News Release

When there’s money to lose, phone usage while driving drops

Peer-Reviewed Publication

University of Pennsylvania School of Medicine

PHILADELPHIA— To make someone put their phone down while driving, show them the money—with a catch, according to new research published in JAMA Open. When a group of auto insurance customers were tempted with a cash incentive—and regular feedback letting the driver know how they were doing compared to other drivers trying to reduce their phone time—handheld phone use dropped significantly, a team at the Perelman School of Medicine at the University of Pennsylvania found. 

The researchers examined several different strategies informed by behavior science to curb distracted driving in a seven-week trial. One strategy paired weekly feedback on phone use with a cash incentive of up to $50 at the end of the study if the drivers used their phones less than others. That approach yielded a 15 percent decrease in handheld phone usage compared to drivers given no incentive or feedback. However, when drivers were told that they would receive the same amount of money paid out in weekly installments, but lose it if they engaged in handheld phone usage while driving, phone use decreased by 21 percent.

§ Problem set:
- a) Answer these questions using the news release:
(i) In which journal was the research published?
(ii) How long did the trial last?
(iii) By how much did phone use fall when drivers would lose money paid in weekly installments?
- b) Rewrite the news release starting at "News Release" and ending at "of Pennsylvania found.", changing "auto insurance customers" to "insured drivers".
The listing has no part in this exercise.

§ Information provided:

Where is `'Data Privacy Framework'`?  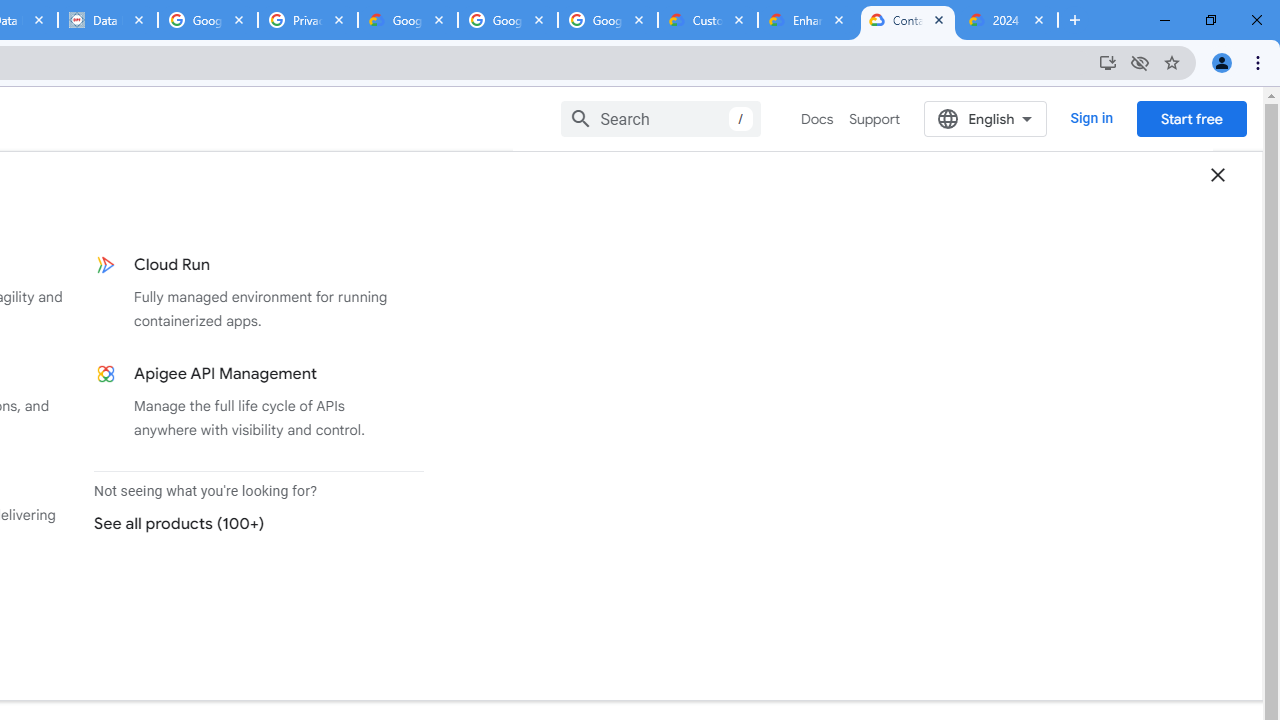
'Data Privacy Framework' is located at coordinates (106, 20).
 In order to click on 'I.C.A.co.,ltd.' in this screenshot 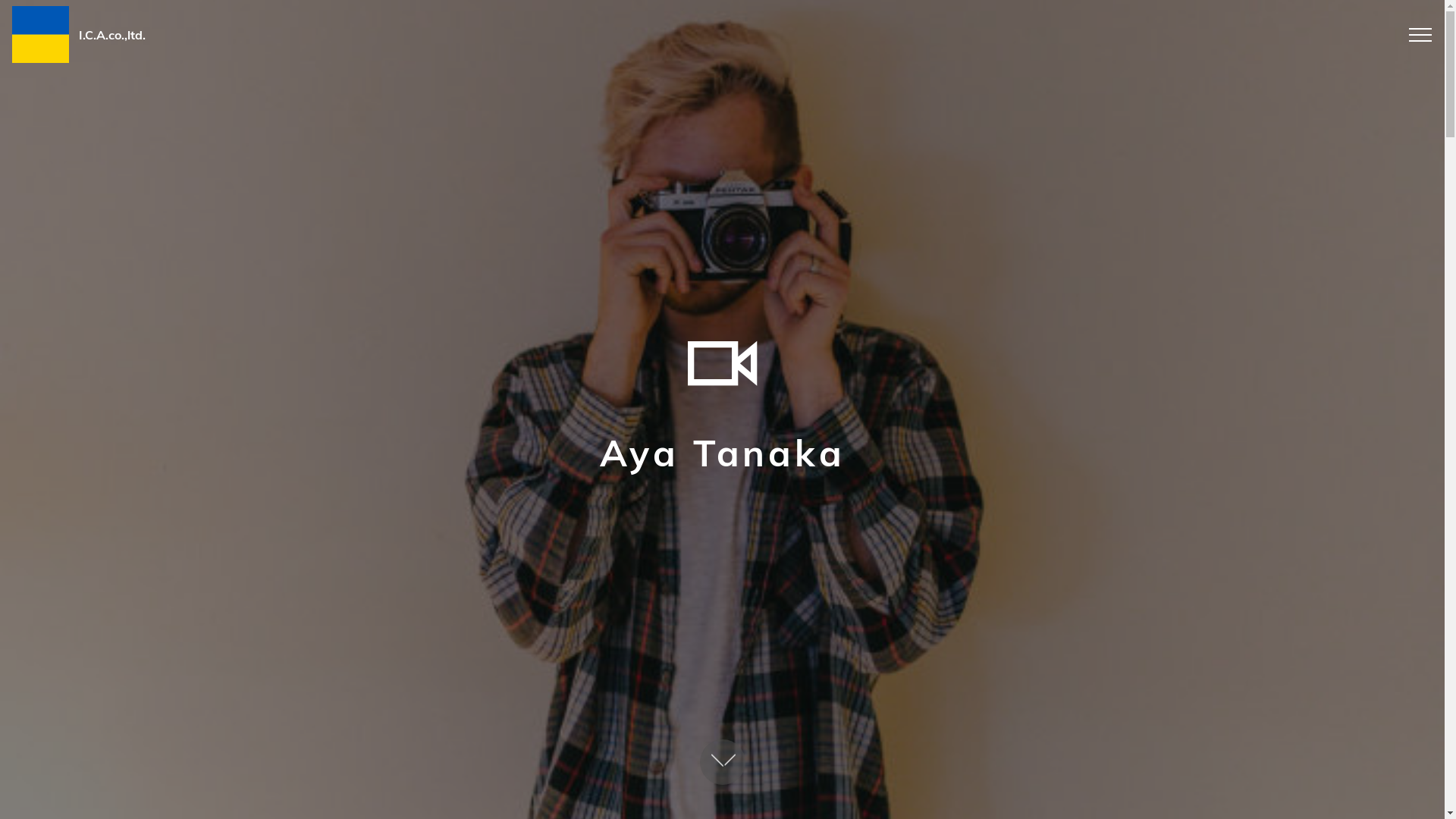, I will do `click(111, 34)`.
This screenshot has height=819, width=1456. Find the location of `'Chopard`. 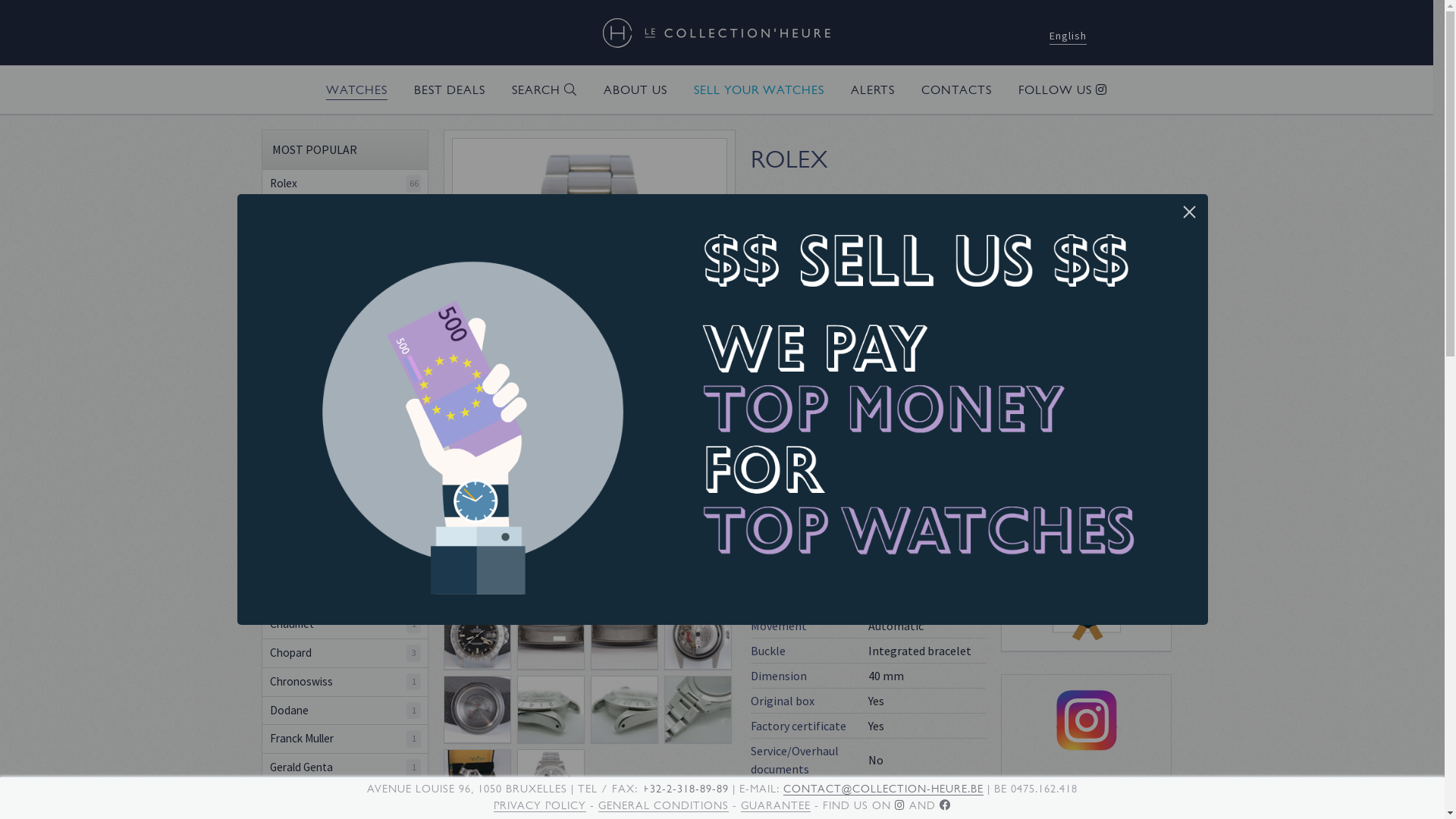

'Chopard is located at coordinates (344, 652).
==
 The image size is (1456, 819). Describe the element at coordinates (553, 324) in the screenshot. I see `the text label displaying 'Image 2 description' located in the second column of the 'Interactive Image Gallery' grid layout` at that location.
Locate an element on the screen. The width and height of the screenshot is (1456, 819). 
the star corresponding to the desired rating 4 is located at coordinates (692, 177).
==
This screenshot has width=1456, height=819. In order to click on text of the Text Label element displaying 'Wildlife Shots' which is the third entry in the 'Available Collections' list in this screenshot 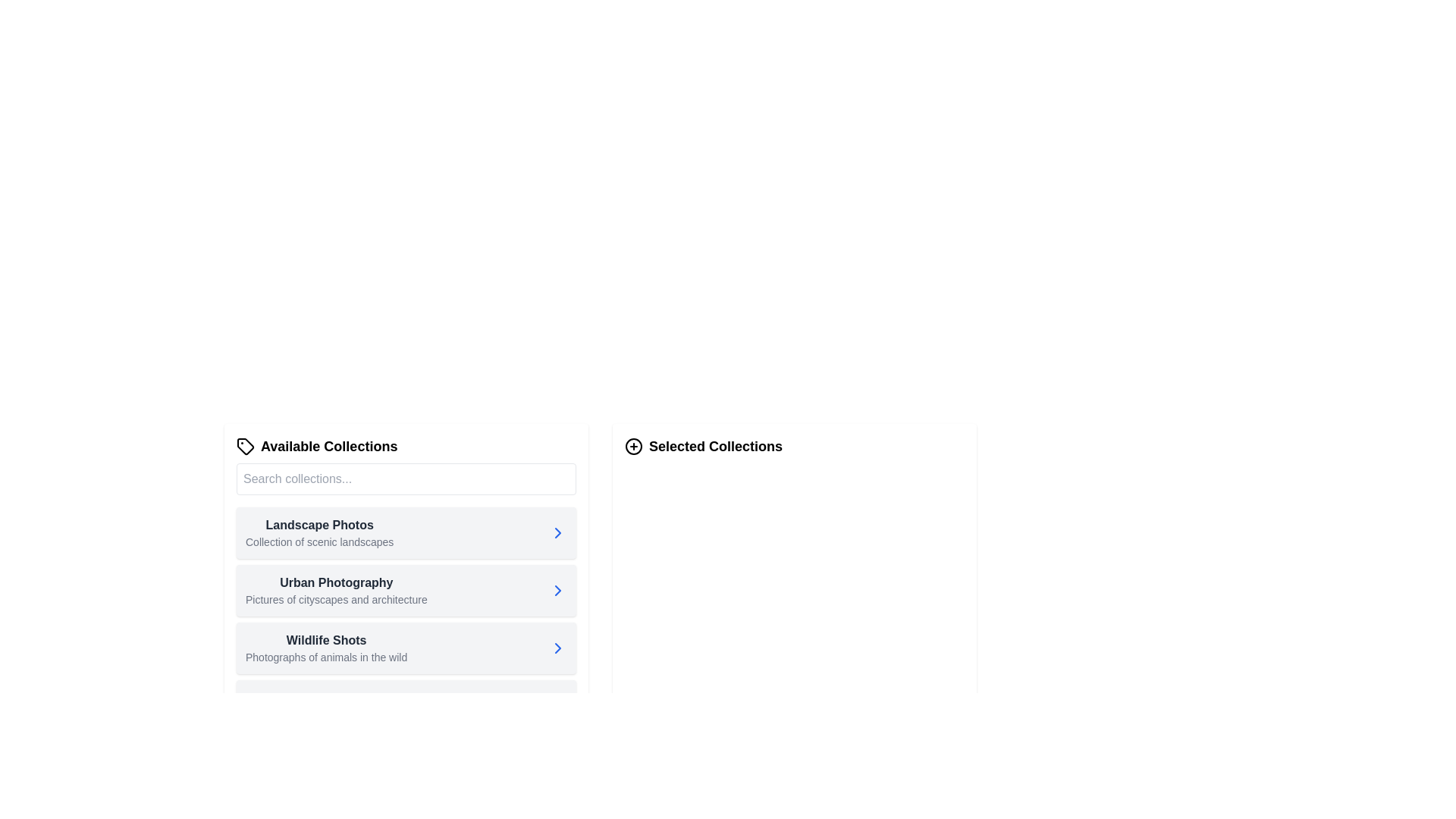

§ Task-by-task outputs:
- a)
(i) JAMA Open
(ii) Seven weeks
(iii) 21 percent

- b)
News Release

When there’s money to lose, phone usage while driving drops

Peer-Reviewed Publication

University of Pennsylvania School of Medicine

PHILADELPHIA— To make someone put their phone down while driving, show them the money—with a catch, according to new research published in JAMA Open. When a group of insured drivers were tempted with a cash incentive—and regular feedback letting the driver know how they were doing compared to other drivers trying to reduce their phone time—handheld phone use dropped significantly, a team at the Perelman School of Medicine at the University of Pennsylvania found.